Aim of the exercise -> Please copy the rows word for word, from the first one through the line that contains "Looking at the image, I should click on (284, 603).", including both ends.

Saved entries:

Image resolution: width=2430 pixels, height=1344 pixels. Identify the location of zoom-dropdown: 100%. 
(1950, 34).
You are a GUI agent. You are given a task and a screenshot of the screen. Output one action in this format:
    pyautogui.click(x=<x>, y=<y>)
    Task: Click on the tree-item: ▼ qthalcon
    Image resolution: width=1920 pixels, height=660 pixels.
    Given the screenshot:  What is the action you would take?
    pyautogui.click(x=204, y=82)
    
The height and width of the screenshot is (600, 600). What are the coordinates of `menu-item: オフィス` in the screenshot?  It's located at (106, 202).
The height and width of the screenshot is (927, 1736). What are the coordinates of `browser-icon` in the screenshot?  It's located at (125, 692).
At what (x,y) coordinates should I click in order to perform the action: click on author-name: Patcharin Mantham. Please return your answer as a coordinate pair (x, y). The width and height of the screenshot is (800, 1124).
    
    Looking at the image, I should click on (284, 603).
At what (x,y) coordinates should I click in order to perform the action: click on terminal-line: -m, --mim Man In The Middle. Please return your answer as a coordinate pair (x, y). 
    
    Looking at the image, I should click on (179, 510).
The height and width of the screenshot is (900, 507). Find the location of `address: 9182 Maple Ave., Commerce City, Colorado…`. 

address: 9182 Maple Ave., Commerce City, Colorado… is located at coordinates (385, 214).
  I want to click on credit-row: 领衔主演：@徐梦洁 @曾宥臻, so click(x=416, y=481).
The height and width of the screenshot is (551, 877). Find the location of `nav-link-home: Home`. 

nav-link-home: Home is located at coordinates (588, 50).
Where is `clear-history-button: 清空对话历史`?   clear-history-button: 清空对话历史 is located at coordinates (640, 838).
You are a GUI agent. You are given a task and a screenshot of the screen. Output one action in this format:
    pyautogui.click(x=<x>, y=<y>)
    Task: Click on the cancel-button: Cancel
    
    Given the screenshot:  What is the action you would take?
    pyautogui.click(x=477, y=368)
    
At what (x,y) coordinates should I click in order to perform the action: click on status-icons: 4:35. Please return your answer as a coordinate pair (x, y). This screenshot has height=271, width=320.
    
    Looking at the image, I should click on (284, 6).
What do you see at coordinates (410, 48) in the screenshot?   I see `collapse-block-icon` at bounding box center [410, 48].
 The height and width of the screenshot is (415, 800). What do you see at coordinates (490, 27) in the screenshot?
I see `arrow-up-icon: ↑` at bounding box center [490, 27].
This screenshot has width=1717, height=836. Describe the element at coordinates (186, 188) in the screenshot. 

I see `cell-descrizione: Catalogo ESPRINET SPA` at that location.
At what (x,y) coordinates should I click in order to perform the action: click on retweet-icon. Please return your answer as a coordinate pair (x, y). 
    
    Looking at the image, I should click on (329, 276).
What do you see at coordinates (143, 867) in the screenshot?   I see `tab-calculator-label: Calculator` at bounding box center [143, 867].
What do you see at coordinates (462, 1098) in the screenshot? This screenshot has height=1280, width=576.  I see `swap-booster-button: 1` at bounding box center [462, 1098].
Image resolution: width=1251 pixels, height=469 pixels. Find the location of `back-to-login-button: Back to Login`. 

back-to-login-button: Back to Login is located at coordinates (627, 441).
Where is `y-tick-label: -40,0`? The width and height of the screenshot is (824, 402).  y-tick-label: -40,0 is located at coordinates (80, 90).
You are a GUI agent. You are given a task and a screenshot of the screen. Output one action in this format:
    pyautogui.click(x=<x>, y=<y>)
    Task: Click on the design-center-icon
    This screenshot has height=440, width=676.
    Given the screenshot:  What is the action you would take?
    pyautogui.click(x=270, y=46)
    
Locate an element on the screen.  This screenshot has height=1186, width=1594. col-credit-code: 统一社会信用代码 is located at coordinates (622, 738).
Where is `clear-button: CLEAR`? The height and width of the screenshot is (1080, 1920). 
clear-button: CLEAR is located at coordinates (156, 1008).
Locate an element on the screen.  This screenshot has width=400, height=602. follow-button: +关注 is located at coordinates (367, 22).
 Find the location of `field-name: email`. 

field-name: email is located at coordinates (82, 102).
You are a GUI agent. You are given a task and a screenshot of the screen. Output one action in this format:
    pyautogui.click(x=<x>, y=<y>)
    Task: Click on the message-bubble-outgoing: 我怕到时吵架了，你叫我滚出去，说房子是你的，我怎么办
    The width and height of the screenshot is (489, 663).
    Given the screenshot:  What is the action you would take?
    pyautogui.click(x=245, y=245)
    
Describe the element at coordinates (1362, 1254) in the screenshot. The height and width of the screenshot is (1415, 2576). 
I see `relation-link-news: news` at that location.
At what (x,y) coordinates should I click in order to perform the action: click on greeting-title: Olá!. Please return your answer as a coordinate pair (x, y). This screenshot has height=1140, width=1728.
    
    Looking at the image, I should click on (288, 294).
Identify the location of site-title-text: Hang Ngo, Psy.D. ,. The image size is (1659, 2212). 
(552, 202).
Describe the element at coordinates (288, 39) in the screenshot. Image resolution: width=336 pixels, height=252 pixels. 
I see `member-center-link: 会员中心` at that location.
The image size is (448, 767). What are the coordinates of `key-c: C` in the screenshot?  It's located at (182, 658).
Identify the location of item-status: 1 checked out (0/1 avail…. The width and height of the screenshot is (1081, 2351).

Output below ->
Image resolution: width=2430 pixels, height=1344 pixels. Identify the location of zoom-dropdown: 100%. 
(1950, 34).
You are a GUI agent. You are given a task and a screenshot of the screen. Output one action in this format:
    pyautogui.click(x=<x>, y=<y>)
    Task: Click on the tree-item: ▼ qthalcon
    Image resolution: width=1920 pixels, height=660 pixels.
    Given the screenshot:  What is the action you would take?
    pyautogui.click(x=204, y=82)
    
The height and width of the screenshot is (600, 600). What are the coordinates of `menu-item: オフィス` in the screenshot?  It's located at (106, 202).
The height and width of the screenshot is (927, 1736). What are the coordinates of `browser-icon` in the screenshot?  It's located at (125, 692).
At what (x,y) coordinates should I click in order to perform the action: click on author-name: Patcharin Mantham. Please return your answer as a coordinate pair (x, y). The width and height of the screenshot is (800, 1124).
    
    Looking at the image, I should click on (284, 603).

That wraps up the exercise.